**Data excerpts**:

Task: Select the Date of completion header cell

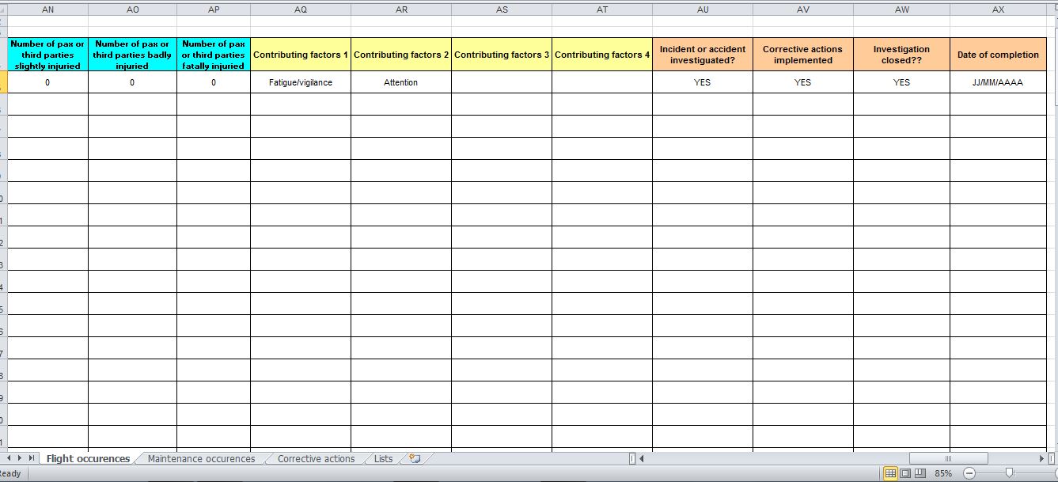Action: (997, 55)
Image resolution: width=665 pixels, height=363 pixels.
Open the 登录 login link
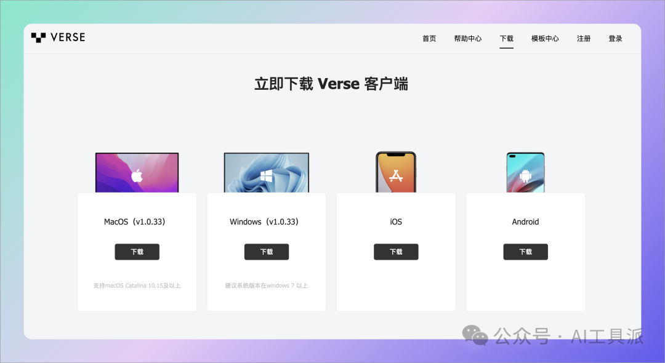(x=615, y=39)
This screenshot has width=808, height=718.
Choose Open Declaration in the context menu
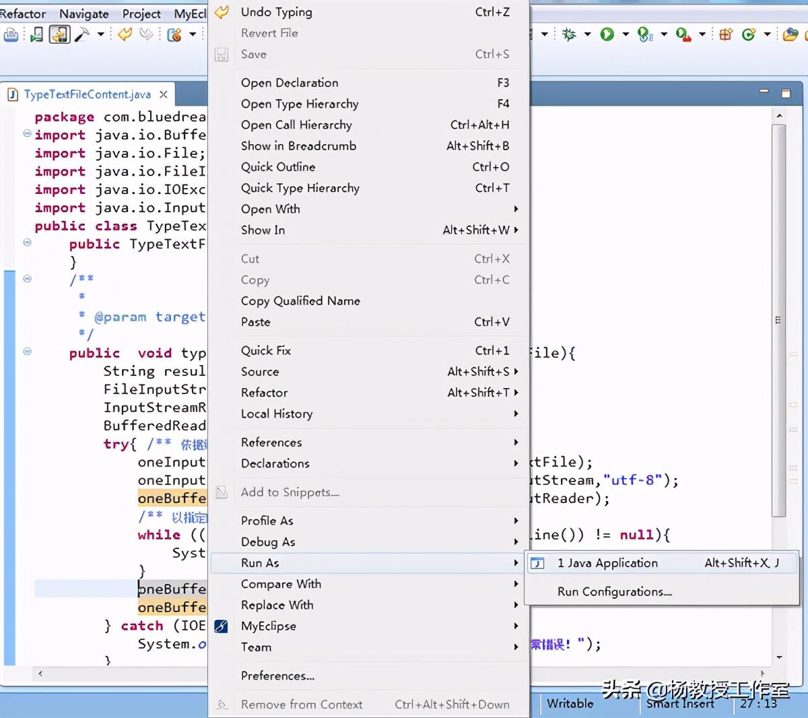pos(290,83)
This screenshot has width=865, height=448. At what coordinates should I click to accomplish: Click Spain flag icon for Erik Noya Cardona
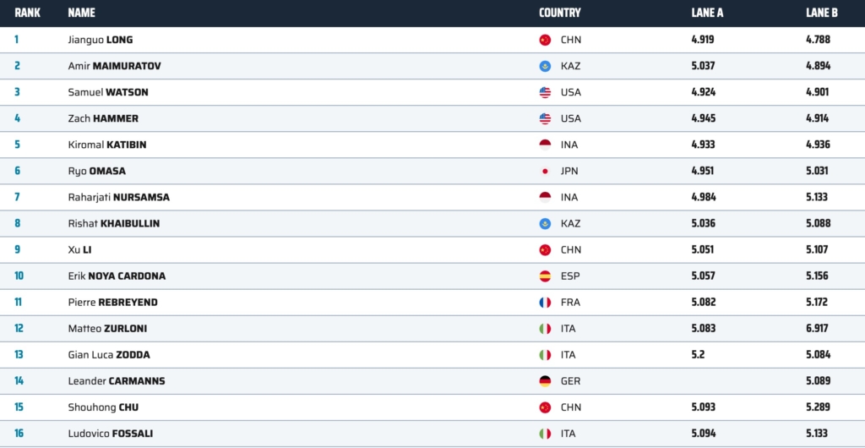pyautogui.click(x=545, y=276)
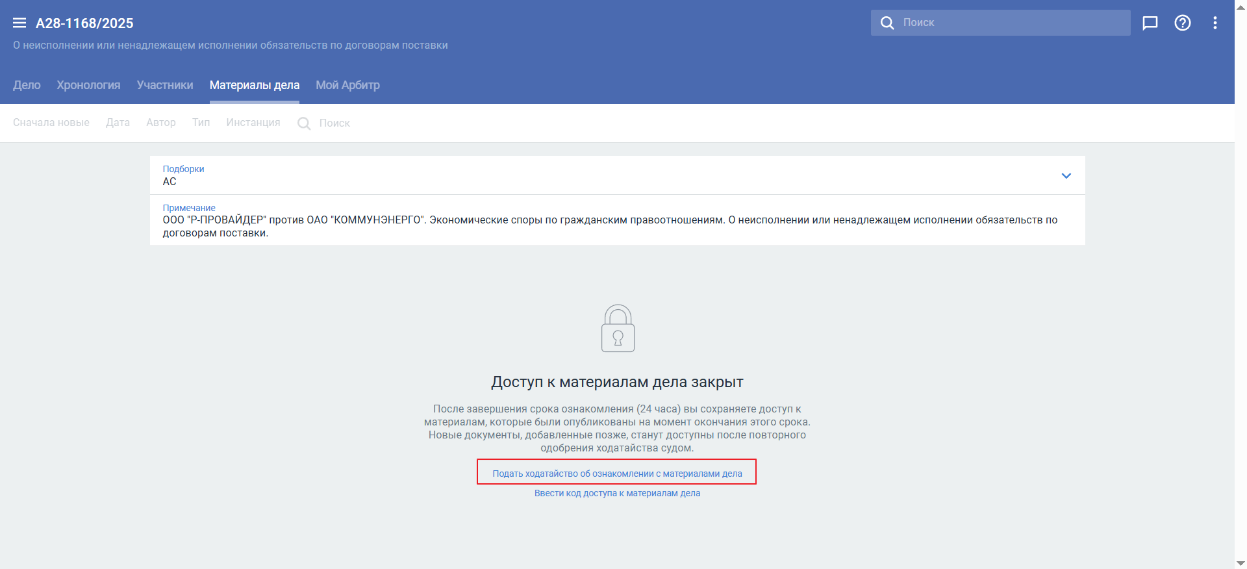Click the magnifier icon in header search
This screenshot has width=1247, height=569.
coord(887,23)
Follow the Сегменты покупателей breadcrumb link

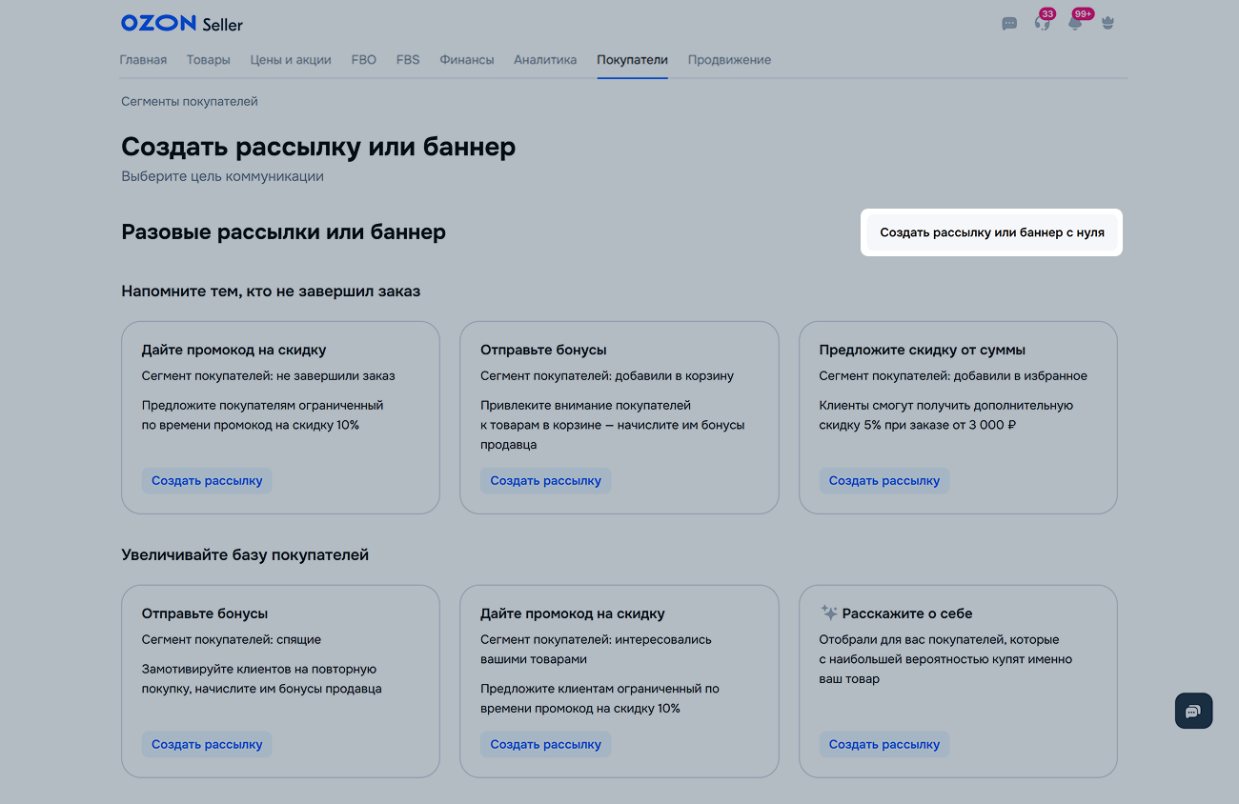[x=190, y=102]
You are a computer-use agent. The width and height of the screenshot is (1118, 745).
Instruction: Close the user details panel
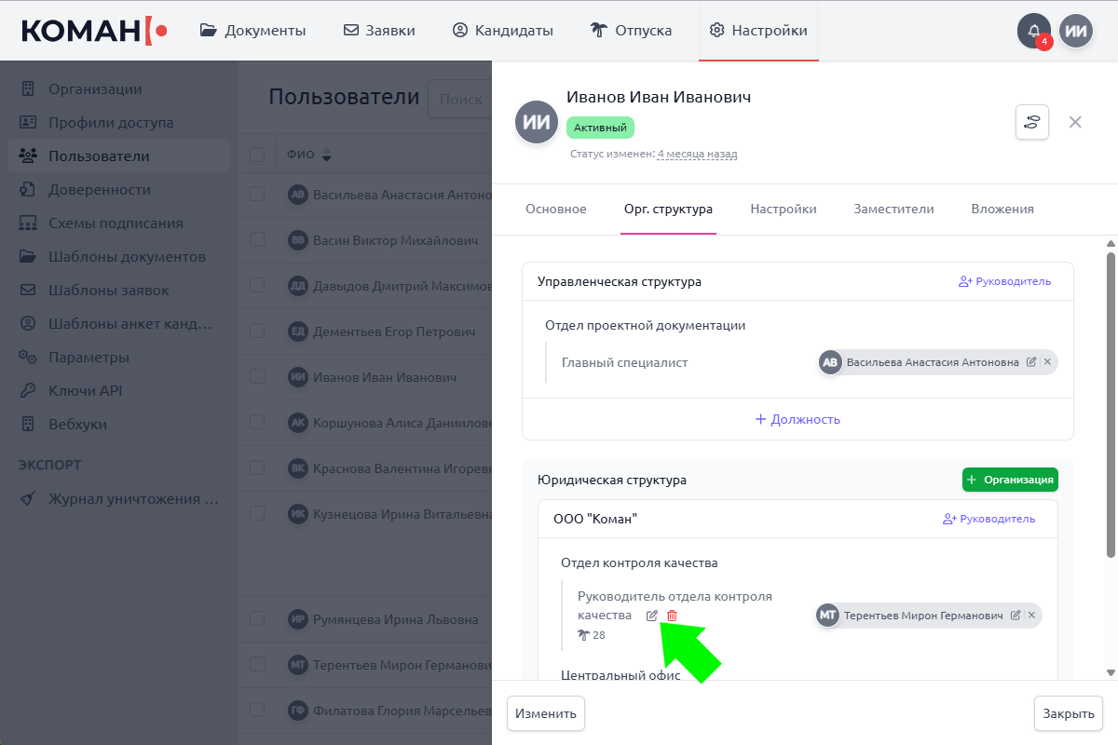(1075, 122)
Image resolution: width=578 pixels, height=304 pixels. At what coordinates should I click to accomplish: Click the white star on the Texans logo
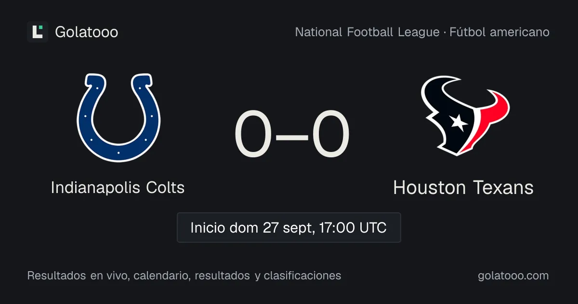coord(459,123)
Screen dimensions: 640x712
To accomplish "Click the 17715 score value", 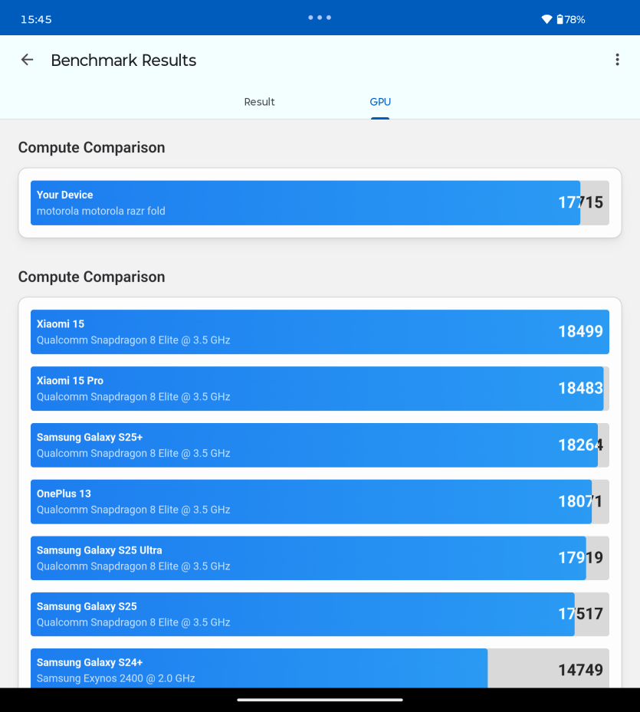I will click(x=580, y=202).
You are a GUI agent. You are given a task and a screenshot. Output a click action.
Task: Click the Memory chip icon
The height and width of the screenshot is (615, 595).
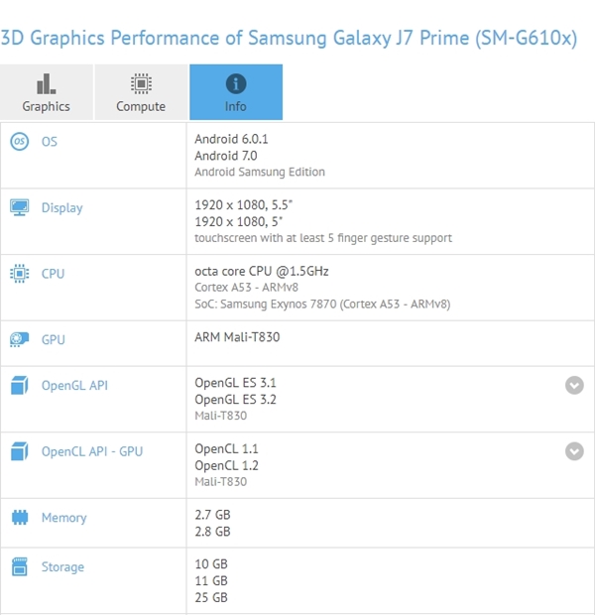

**Brief**:
Without the pictures, repeat exactly the lines running from the line containing "Task: Click the Memory chip icon" through the end of the data, both ends included.

**Response to the exercise**:
Task: Click the Memory chip icon
The height and width of the screenshot is (615, 595).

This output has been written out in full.